3. INSTRUCTIONAL/ENVIRONMENTAL MODIFICATIONS
Instructional-This experience is easily adaptable to many levels and abilities. Due to the fact that much of this experience is completed in a group, it can automatically compensate for many potential problems. Group members can become readers or scribes when necessary. They can also use each other for troubleshooters of problems incurred. Environmental-If computers are not available this learning experience can still be easily completed by having students create a hard copy version.
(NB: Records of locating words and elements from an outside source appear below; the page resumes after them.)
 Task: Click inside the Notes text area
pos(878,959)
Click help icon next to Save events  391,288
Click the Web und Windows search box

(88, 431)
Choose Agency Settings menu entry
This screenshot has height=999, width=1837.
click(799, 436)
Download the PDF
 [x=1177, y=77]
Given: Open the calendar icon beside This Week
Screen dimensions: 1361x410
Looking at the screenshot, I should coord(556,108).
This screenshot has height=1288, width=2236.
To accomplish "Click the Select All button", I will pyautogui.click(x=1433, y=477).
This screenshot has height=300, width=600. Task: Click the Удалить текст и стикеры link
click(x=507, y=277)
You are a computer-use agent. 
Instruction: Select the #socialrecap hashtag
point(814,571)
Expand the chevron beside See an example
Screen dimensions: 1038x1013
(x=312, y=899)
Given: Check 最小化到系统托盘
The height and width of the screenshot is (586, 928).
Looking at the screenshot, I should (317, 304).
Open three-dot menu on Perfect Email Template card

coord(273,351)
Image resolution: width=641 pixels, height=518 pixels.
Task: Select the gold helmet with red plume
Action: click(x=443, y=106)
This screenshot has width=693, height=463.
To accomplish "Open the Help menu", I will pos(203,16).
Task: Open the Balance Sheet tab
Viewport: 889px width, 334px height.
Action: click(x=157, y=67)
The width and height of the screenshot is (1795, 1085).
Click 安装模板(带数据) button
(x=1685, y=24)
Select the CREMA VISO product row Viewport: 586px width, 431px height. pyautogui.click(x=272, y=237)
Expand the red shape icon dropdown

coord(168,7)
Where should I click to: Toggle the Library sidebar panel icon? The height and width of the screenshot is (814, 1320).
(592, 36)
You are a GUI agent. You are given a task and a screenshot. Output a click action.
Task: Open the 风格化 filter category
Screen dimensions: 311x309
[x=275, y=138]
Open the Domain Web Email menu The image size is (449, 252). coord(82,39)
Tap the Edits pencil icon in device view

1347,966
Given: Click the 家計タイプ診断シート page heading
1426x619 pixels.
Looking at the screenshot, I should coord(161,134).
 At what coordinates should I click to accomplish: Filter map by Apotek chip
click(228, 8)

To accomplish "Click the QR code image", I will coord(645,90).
They can look at hard copies of LIFE magazine, cut, and paste pictures from magazines, drawings, and photographs. It can be bound in a magazine or book format or it can be presented on a story/poster board format.

4. TIME REQUIRED
Planning-roughly 2-3 hours to collect the pictures for the models and pull things together for lesson. Implementation-this experience will take 2-3 weeks for groups to complete. Some students may choose to take traditional photos at home and bring them in to be scanned, if that happens film-processing time must be considered. Assessment-this will be part of the presentation process, so it should take roughly 10-15 minutes per group.

5. RESOURCES
Students-computer with Internet access, PowerPoint, digital camera, scanner, magazines, photos, and any other resources for pictures available. Teacher-computer with Internet access, computer presenter, PowerPoint, digital camera, scanner.

6. ASSESSMENT PLAN
Groups will be assessed on their PowerPoint photo essays and presentations. They will reflect on their work as a team but not graded. Individuals will be assessed on their individual contributions in the photo essay and presentation. Both group and individual will be assessed using the same basic rubric. (***NOTE: The rubric below is the teacher's base rubric prior to student involvement)

7. STUDENT WORK

8. REFLECTION
In future use of this Learning Experience more advanced concepts may be added; for instance-Interviewing, Reporting on an issue, or Survey information. These skills can be added or taught throughout a unit with this learning experience as the culminating activity. As it is written it appears very broad and groups may find it difficult settling on a topic. If it is tied to a unit that may become easier, however, the photo essays may not be as original.